Your office manager could ask 10 people in the office to start grabbing cards in their rolodex. The Office manager might also divvy up the job and ask one person to only bother with A-B, and so on. The office manager has "mapped" the job to the nodes. Now the nodes find the cards (the result) and send them to the office manager who combines the cards onto one sheet of paper and "reduces" them into the final answer (in our case possibly throwing out duplicates or providing a count). With any luck we get one card, and worst case you have a new request based on what you "cold read" from the client on the phone.
- (Global) Resource Manager: Negotiates resources among the various applications requesting them. Its underlying scheduler is pluggable and can prioritize different guarantees such as SLA, fairness, and capacity constraints.
- Node Managers: Node Managers are per-machine slaves that monitor and report resource utilization (CPU, memory, disk, network) back to the Resource Manager.
- Application Masters: Each application making requests from your Hadoop cluster generally has one Application Master. In some cases you may group a few applications together and use one Master for all of them. Some tools like Pig use a single Application Master across multiple applications. The Application Master(s) compose Resource Requests to the Resource Manager and allocates (resource) Containers in collaboration with the NodeManagers. These Containers, distributed across the nodes and managed by the NodeManagers, are the actual resources allocated for the application requests.

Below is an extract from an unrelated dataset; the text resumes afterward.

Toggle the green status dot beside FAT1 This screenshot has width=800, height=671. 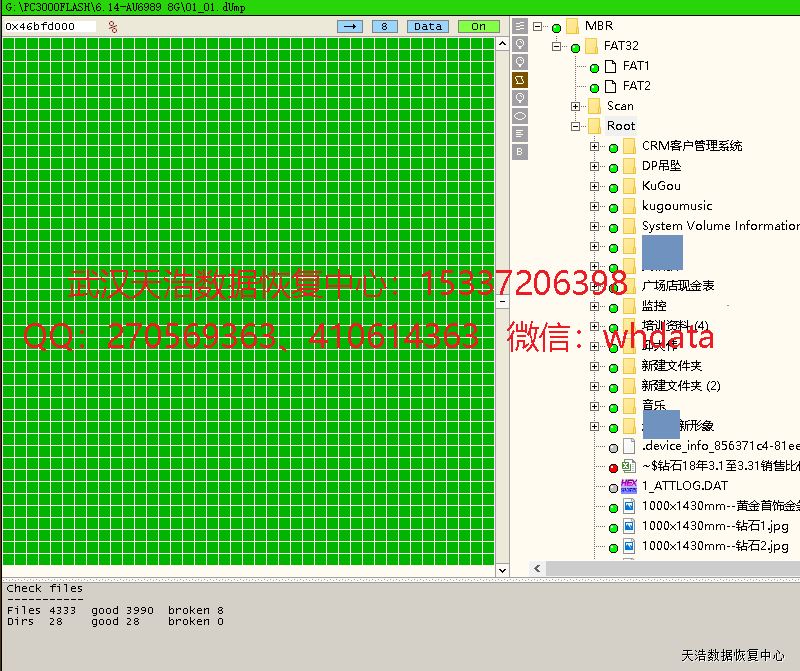pos(595,67)
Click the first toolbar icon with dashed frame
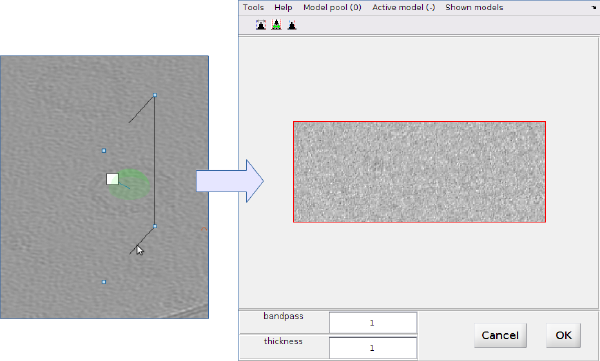Image resolution: width=600 pixels, height=361 pixels. click(261, 25)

- Pig: Technically Pig is a tool and Pig Latin is the language but nearly everyone will use Pig to refer to the language as allingca ita igpa atinla isa illysa. While it is possible to execute jobs on Hadoop using SQL, you'll find that SQL is a relatively limited language for potentially unstructured or differently structured data. Pig feels to me like PERL, SQL and regular expressions had a love child. It isn't superhard to learn or use, and it lets you create MapReduce jobs in far fewer lines of code than using the MapReduce API. There are lots of things you can MapReduce with Pig that you can't do with SQL.
- Hive and Impala: Hive is essentially a framework for data warehousing on top of Hadoop. Moreover, if you love your SQL and really want to do SQL on Hadoop, Hive is for you. Impala is another implementation of the same general idea and is also open source but not hosted at Apache. Why can't we all get along? Well, Hive is more or less backed by Hortonworks and Impala by Cloudera. Cloudera says Impala is faster and most third-party benchmarks seem to agree (but not the 100x Cloudera claims). Cloudera doesn't claim that Impala is a complete replacement for Hive (and ships it as well), but that it is superior for some use cases.